A European Commission study on the effectiveness of the EU’s code of practice against disinformation has criticised the self-regulatory nature of the framework, suggesting that “sanctions and redress mechanisms” should be put into place in order to ensure compliance with the rules.
The code of practice against disinformation is a voluntary framework signed by platforms including Facebook, Google and Twitter, in which they agree to take measures to control the surge of disinformation online.
The code was introduced by the European Commission in October 2018, in a bid to stamp out fake news in the context of the May 2019 elections for the European Parliament.
However, a study published on Friday evening (8 May), produced for the Commission by the Valdani, Vicari and Associates (VVA) consultancy firm, noted a number of shortfalls in the executive’s approach to stifling the spread of fake news online.
One such area is voluntary and self-regulatory nature of the agreement, which makes it difficult for the platforms to be held to account for breaches in the code, the study states.
“A mechanism for action in case of non-compliance of the (insufficient) implementation of the commitments that platforms signed up to, could be considered to enhance the credibility of the agreement,” the report finds.
“To that effect, the Commission should consider proposals for co-regulation within which appropriate enforcement mechanisms, sanctions and redress mechanisms should be established.”
The report also finds that in order to bolster the effectiveness of the code and make it possible to consider mechanisms for action in case of non-compliance, agreements between the executive and the platforms on key terminology should also be put into place and the code’s requirements should be applied uniformly across member states and platforms.
More broadly, however, the study finds that the code remains relevant and has led to positive results. “For this reason, the Code should not be abandoned, and its implementation should continue,” the document says.
This point was echoed on Friday by Siada El Ramly, director general of EDiMA, the trade association representing online platforms, who said that the code “has produced positive results and that it should be continued.
Coronavirus fake news regulation
In the context of the coronavirus, however, the study states that the examination was carried out before the COVID-19 crisis and that the events that followed the outbreak were not part of the remit. “However, the fact that the pandemic has become the topic of a new wave of disinformation has reinforced the need for action,” the document states.
On this point, in particular, the Commission has recently noted the need to take more robust action against disinformation, after having borne witness to a spike in fake news related to the current public health crisis.
Speaking to members of the Parliament’s internal market committee on Tuesday (14 May), the EU’s Justice Commissioner Didier Reynders said that in the context of the coronavirus outbreak, the issue of how disinformation online is managed by the authorities has only become more pertinent.

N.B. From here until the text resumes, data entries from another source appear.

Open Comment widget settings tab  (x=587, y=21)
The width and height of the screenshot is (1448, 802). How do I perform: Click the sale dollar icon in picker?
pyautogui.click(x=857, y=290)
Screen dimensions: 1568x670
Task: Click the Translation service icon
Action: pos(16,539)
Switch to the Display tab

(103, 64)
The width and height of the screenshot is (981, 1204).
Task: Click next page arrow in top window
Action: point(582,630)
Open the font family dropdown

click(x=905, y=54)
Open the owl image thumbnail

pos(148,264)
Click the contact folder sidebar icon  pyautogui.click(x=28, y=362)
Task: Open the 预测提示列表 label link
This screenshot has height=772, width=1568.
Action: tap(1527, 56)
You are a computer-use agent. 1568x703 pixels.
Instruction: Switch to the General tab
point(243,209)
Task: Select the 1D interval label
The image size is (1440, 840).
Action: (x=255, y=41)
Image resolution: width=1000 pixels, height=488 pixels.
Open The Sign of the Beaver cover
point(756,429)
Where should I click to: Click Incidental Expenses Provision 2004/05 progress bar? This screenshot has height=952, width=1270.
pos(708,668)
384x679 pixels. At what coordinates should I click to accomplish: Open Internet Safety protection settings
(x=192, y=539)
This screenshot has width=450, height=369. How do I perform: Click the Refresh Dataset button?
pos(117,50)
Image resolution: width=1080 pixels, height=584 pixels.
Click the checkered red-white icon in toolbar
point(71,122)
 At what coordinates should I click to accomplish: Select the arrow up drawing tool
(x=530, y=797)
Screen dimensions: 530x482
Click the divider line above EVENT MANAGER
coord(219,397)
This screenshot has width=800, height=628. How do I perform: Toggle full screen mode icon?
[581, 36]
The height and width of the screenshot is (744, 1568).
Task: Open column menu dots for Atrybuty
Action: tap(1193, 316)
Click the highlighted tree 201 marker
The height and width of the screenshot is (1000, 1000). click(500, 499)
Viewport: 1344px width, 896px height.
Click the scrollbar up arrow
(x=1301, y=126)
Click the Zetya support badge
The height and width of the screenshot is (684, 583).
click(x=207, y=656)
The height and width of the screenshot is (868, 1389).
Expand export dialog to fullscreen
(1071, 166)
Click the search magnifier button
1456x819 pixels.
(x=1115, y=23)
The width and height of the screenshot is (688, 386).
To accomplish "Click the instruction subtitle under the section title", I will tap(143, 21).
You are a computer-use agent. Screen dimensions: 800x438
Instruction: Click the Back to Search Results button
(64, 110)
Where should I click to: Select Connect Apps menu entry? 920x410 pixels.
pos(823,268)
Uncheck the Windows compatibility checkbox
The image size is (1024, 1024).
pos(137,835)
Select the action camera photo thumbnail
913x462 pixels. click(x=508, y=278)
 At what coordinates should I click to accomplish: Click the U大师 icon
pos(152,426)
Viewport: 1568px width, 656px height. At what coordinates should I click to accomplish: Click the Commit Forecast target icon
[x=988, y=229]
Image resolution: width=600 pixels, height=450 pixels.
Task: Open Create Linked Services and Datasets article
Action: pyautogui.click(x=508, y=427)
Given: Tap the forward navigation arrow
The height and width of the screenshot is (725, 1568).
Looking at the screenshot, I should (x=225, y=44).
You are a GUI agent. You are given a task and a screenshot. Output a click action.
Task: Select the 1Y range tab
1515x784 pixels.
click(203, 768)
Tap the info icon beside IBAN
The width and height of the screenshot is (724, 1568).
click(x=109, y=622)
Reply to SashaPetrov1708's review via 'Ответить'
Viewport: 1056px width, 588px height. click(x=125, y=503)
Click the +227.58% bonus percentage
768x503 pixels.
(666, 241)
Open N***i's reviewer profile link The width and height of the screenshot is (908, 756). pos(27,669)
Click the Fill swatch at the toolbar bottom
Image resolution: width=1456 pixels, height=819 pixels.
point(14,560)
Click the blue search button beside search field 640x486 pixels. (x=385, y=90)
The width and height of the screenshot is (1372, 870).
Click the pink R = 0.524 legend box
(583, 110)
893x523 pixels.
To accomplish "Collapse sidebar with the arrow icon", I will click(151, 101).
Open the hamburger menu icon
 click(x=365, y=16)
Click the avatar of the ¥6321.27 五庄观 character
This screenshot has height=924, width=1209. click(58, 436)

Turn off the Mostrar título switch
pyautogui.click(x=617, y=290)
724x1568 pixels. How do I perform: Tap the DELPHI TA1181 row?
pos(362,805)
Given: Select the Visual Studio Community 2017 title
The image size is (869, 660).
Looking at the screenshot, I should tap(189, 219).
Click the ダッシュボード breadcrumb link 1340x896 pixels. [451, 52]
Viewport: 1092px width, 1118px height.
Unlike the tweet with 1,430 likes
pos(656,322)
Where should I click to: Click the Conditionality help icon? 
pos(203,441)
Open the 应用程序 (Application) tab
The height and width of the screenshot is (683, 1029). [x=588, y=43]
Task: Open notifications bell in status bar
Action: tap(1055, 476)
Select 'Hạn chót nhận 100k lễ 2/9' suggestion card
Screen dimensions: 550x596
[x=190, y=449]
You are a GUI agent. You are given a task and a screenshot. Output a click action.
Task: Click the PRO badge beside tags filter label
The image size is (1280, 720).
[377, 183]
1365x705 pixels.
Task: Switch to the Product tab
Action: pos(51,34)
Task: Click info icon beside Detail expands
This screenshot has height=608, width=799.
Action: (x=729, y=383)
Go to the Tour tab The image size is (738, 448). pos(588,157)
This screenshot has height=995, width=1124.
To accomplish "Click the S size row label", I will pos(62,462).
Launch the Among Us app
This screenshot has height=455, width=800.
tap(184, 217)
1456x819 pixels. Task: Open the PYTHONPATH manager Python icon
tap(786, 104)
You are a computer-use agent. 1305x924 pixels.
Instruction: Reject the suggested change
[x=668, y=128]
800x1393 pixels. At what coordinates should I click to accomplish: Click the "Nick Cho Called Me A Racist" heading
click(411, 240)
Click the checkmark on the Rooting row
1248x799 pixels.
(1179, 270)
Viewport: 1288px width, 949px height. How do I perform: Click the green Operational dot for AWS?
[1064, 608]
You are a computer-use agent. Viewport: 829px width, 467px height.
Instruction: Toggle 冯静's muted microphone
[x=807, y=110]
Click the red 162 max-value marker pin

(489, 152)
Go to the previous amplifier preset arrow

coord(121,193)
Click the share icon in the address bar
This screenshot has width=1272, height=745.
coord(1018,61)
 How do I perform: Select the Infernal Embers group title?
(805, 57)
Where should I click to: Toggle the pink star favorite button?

“During the crisis we need to continue to work with the platforms, to ask to remove a lot of messages from the different platforms on social media,” Reynders said.
“But then we need to think about regulation because we don’t have for the moment the capacity to go further than that, and to do more than just a voluntary approach with the different actors.”
“It’s true that during the crisis, it’s very important to fight against that, but it will be so very important with the Parliament and the Council to think about the best way to organise a regulation, maybe in the near future,” Reynders said.